Chapter 20 Regression with ARMA Errors
Explanatory variables are incorporated into the time series model.
A regression model is typically written as
\(Y_i=\beta_0+\beta_1x_{i1}+...+\beta_rx_{ir}+\epsilon_i\)
where \(\epsilon_i\sim ind N(0,\sigma^2)\) and for i=1,…,n.
The \(x_{i1}, …, x_{ir}\) represent the explanatory variable values for observation i. In matrix form, \(\boldsymbol Y =\boldsymbol{X\beta} + \boldsymbol{\epsilon}\),
where
\[\boldsymbol Y=\begin{bmatrix} Y_1 \\Y_2 \\ \vdots \\ Y_n\end{bmatrix}, \boldsymbol X=\begin{bmatrix} 1 & x_{11} & x_{12} & \dots & x_{1r} \\ 1 & x_{21} & x_{22} & \dots & x_{2r}\\ \vdots & \vdots & \vdots & & \vdots \\ 1 & x_{n1} & x_{n2} & \dots & x_{nr} \end{bmatrix}\]
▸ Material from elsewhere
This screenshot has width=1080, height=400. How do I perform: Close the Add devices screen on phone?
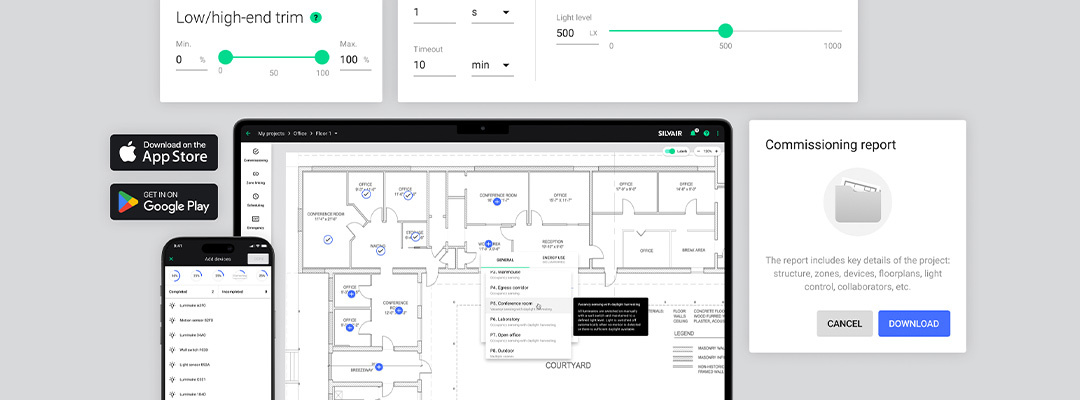click(172, 258)
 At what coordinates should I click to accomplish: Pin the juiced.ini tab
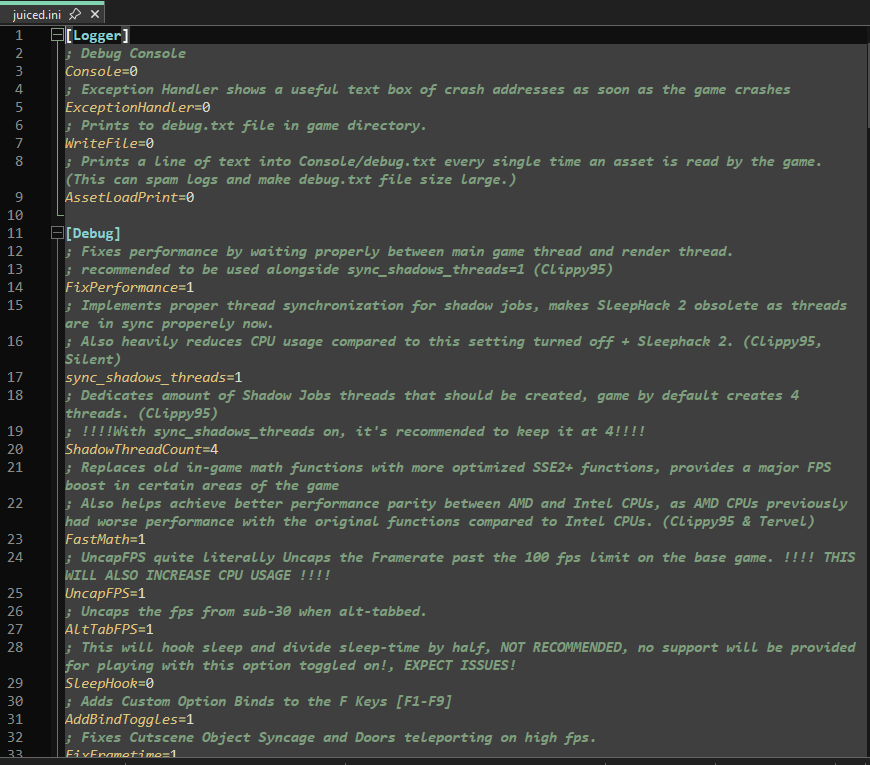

\[\boldsymbol \beta =\begin{bmatrix} \beta_0 \\ \beta_1 \\ \vdots \\ \beta_r \end{bmatrix}, \boldsymbol \epsilon =\begin{bmatrix} \epsilon_1 \\ \epsilon_2 \\ \vdots \\ \epsilon_n \end{bmatrix}\sim N(\boldsymbol 0, \boldsymbol \Sigma)\]
and \[\boldsymbol \Sigma=\begin{bmatrix} \sigma^2 & 0 & \dots & 0 \\ 0 & \sigma^2 & \dots & 0 \\ \vdots & \vdots & & \vdots \\ 0 & 0 & \dots & \sigma^2 \end{bmatrix}=\sigma^2 \boldsymbol I\]
The least squares estimate of \(\boldsymbol \beta\) is \(\boldsymbol{\hat \beta} =(\boldsymbol{X'X})^{-1}\boldsymbol{X'Y}\)
Because \(x_t\) has been used in a different way for our course, I am going to write the model as follows:
\(y_t=\beta_0+\beta_1z_{t1}+...+\beta_rz_{tr}+x_t=\boldsymbol{ \beta'z}_t+x_t\) for t = 1,…,n
where \(\boldsymbol z_t=(z_{t1},...,z_{tr})'\) and \(\boldsymbol \beta =(\beta_0,..,\beta_r)'\). In matrix form \(\boldsymbol y=\boldsymbol{Z\beta}+\boldsymbol x\), where
\[\boldsymbol y=\begin{bmatrix} y_1 \\y_2 \\ \vdots \\ y_n\end{bmatrix}, \boldsymbol Z=\begin{bmatrix} 1 & z_{11} & z_{12} & \dots & z_{1r} \\ 1 & z_{21} & z_{22} & \dots & z_{2r}\\ \vdots & \vdots & \vdots & & \vdots \\ 1 & z_{n1} & z_{n2} & \dots & z_{nr} \end{bmatrix}\]
\[\boldsymbol \beta =\begin{bmatrix} \beta_0 \\ \beta_1 \\ \vdots \\ \beta_r \end{bmatrix}, \boldsymbol x =\begin{bmatrix} x_1 \\ x_2 \\ \vdots \\ x_n \end{bmatrix}\sim N(\boldsymbol 0,\boldsymbol \Gamma)\]
\(\boldsymbol \Gamma=\begin{bmatrix} \gamma(1,1) & \gamma(1,2) & \dots & \gamma(1,n) \\ \gamma(1,2) & \gamma(2,2) & \dots & \gamma(2,n) \\\gamma(1,n) & \gamma(2,n) & \dots & \gamma(n,n) \end{bmatrix}\) is known. Note that \(\gamma(s,t)\) may not be 0 for s ≠ t
What are the elements of \(\boldsymbol \Gamma\)?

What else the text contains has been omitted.